Aim of the exercise -> Copy every line of the material below, requests included, and raise each coordinate in the answers by 36. Leave the pictures out.

Supplied entries ->
:::::
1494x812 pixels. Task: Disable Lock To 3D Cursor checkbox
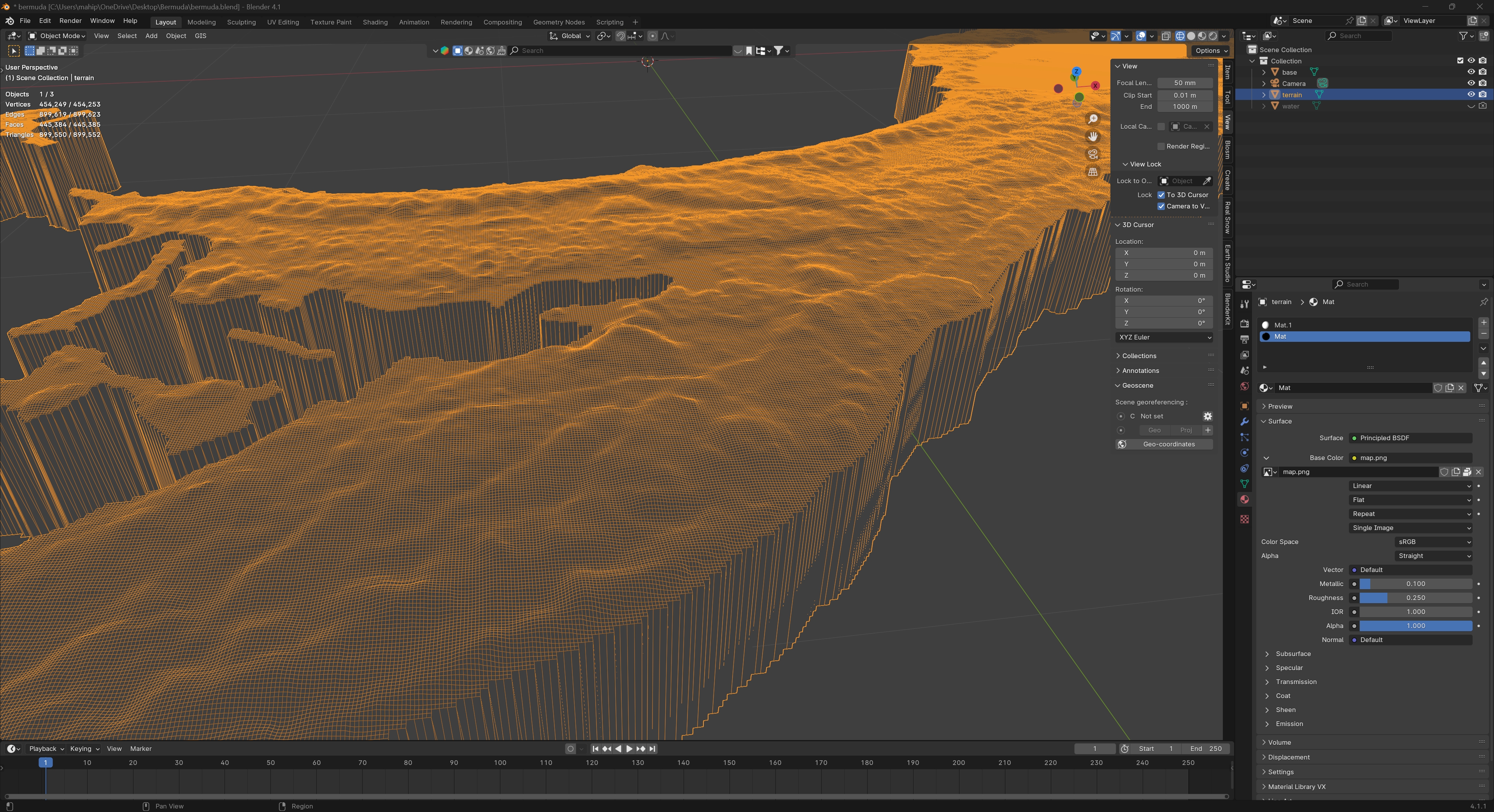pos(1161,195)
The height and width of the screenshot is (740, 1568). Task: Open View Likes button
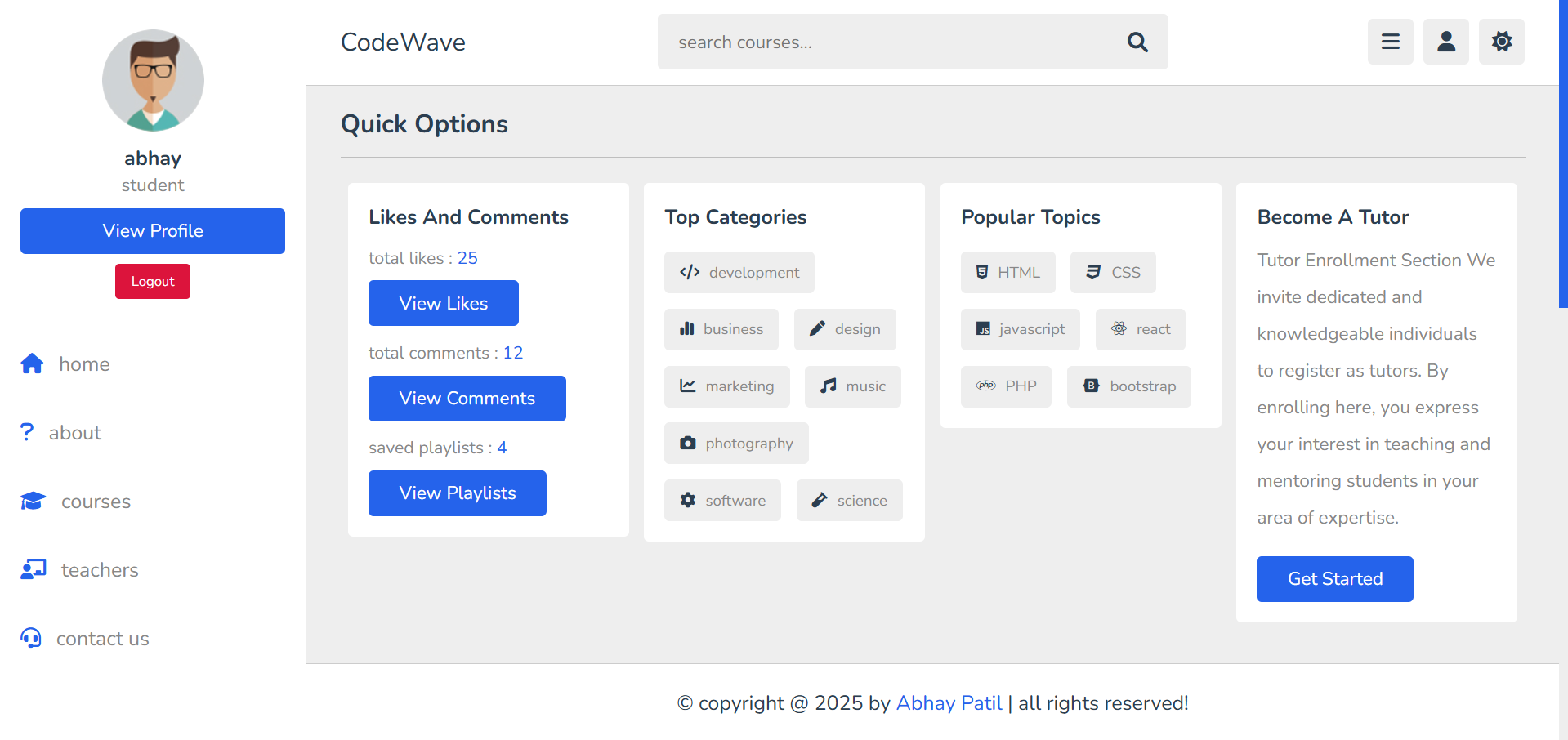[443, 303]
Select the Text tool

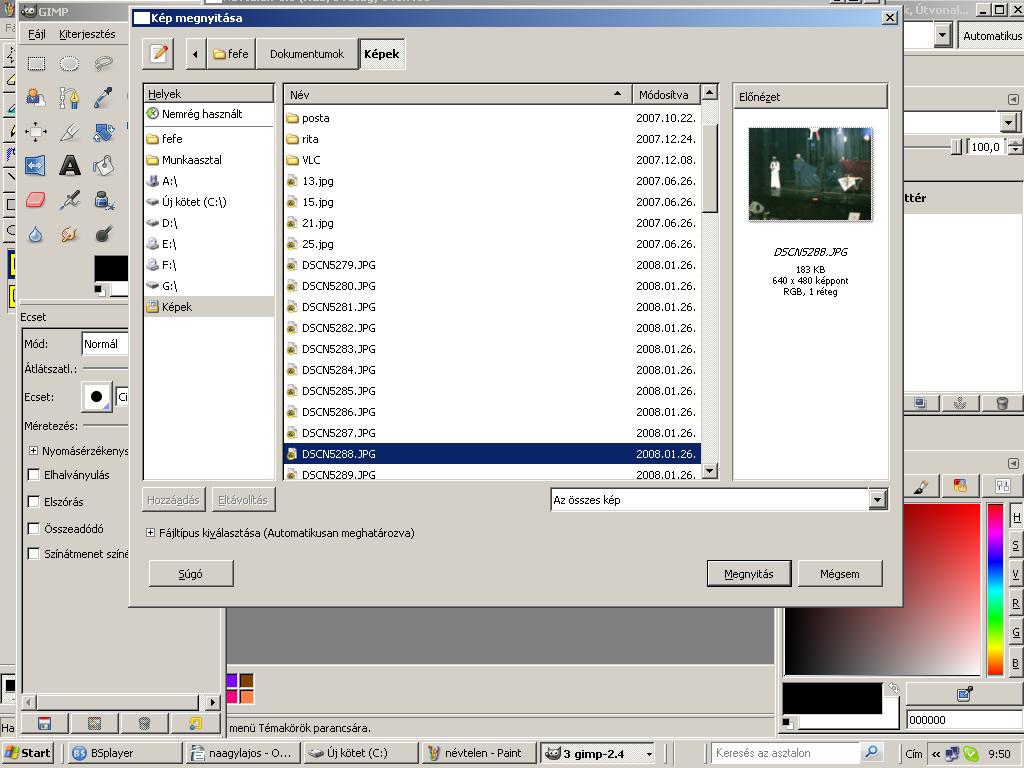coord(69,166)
:::::
Complete output ->
1494x812 pixels. Task: Disable Lock To 3D Cursor checkbox
pos(1197,231)
The height and width of the screenshot is (740, 1568). Task: Open View Likes button
[479, 339]
Select the Text tool

coord(105,202)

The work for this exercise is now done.